The changes extend to organizations and locations as well. City General Hospital, which was originally tagged as HOSPITAL, is now categorized as ORGANIZATION. Likewise, Los Angeles (previously labeled as CITY), California (STATE), and USA (COUNTRY) are now grouped under a broader LOCATION category.
These modifications highlight the flexibility of entity recognition models, allowing tailored outputs based on specific project needs.

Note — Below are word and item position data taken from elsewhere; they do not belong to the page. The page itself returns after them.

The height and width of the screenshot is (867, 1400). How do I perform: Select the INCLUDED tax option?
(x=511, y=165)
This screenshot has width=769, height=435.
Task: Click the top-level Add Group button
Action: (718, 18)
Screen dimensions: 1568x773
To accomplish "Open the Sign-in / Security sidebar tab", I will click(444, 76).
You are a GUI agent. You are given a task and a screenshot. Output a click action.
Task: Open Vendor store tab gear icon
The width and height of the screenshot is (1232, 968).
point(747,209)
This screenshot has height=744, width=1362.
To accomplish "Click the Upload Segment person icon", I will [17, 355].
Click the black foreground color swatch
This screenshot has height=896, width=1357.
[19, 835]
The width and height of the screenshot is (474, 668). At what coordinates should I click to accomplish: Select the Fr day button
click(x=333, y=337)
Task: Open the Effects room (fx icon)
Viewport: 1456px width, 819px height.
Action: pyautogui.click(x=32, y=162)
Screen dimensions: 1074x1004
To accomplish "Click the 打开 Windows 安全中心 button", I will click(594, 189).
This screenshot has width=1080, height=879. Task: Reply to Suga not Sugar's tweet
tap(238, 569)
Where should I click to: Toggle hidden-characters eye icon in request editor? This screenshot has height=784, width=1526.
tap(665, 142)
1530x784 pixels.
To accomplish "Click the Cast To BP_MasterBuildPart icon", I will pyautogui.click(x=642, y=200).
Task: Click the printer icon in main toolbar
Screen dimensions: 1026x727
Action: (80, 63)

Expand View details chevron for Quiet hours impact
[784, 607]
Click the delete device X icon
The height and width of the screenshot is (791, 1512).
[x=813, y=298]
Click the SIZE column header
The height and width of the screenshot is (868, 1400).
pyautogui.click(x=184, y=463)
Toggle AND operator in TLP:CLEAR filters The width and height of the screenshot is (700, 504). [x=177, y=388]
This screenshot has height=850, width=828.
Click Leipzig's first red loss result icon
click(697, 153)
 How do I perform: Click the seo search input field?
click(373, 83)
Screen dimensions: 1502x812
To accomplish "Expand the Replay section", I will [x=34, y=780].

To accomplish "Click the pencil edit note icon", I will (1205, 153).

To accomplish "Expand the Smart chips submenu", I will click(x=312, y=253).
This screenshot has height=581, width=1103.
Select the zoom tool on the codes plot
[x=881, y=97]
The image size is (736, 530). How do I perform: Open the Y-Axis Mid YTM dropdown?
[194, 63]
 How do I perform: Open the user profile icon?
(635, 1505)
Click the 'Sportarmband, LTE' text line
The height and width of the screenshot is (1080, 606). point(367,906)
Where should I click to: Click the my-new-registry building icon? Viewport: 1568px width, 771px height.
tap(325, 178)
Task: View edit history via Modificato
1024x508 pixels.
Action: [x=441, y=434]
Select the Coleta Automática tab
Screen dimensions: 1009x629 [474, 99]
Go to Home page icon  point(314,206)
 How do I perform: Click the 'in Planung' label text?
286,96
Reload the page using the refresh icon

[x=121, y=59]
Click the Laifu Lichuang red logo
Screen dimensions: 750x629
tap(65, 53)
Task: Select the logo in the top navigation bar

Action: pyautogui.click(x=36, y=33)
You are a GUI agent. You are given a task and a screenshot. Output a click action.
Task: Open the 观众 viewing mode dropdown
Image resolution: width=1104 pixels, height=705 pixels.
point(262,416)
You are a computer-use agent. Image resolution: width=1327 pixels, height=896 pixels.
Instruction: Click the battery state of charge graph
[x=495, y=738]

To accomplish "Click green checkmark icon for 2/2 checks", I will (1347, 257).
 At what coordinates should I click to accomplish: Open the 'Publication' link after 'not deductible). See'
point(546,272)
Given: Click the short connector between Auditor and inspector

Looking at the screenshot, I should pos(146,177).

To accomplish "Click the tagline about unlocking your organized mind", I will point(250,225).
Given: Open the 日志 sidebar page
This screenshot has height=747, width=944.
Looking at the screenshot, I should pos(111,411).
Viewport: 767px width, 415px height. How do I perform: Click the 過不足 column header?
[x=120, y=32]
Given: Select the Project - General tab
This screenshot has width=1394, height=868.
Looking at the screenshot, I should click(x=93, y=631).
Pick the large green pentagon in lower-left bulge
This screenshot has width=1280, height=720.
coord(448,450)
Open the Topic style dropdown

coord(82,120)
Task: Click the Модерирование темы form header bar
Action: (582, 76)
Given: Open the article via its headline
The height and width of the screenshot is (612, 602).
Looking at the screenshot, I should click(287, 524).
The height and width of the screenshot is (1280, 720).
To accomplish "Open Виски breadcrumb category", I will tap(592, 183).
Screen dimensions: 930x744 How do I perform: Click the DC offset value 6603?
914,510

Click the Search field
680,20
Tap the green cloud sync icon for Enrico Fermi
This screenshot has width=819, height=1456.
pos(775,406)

#Replaced Entities DOCTOR, PATIENT => NAME, HOSPITAL => ORGANIZATION, CITY, STREET, STATE, COUNTRY=> LOCATION
Conclusion
The Pretrained Zero-Shot Named Entity Recognition (NER) models represent a significant leap forward in NLP technology, especially in domains like healthcare where accuracy and adaptability are paramount. By eliminating the need for extensive domain-specific training, these models make it easier than ever to identify and classify entities across a variety of datasets and industries.
With pre-defined labels from high-end NER models or with custom labels for domain-specific applications, companies can achieve flexibility like never before. Such flexibility is incredibly helpful in quickly adapting to specific datasets and overcoming varied requirements without ever compromising on accuracy.
Furthermore, the integration of zero-shot models with Healthcare NLP pipelines gives practitioners access to state-of-the-art NLP enhancements without losing valuable setup time or resource investment. From managing highly complex medical writing to moving into entirely new domains, these models offer unparalleled productivity and performance.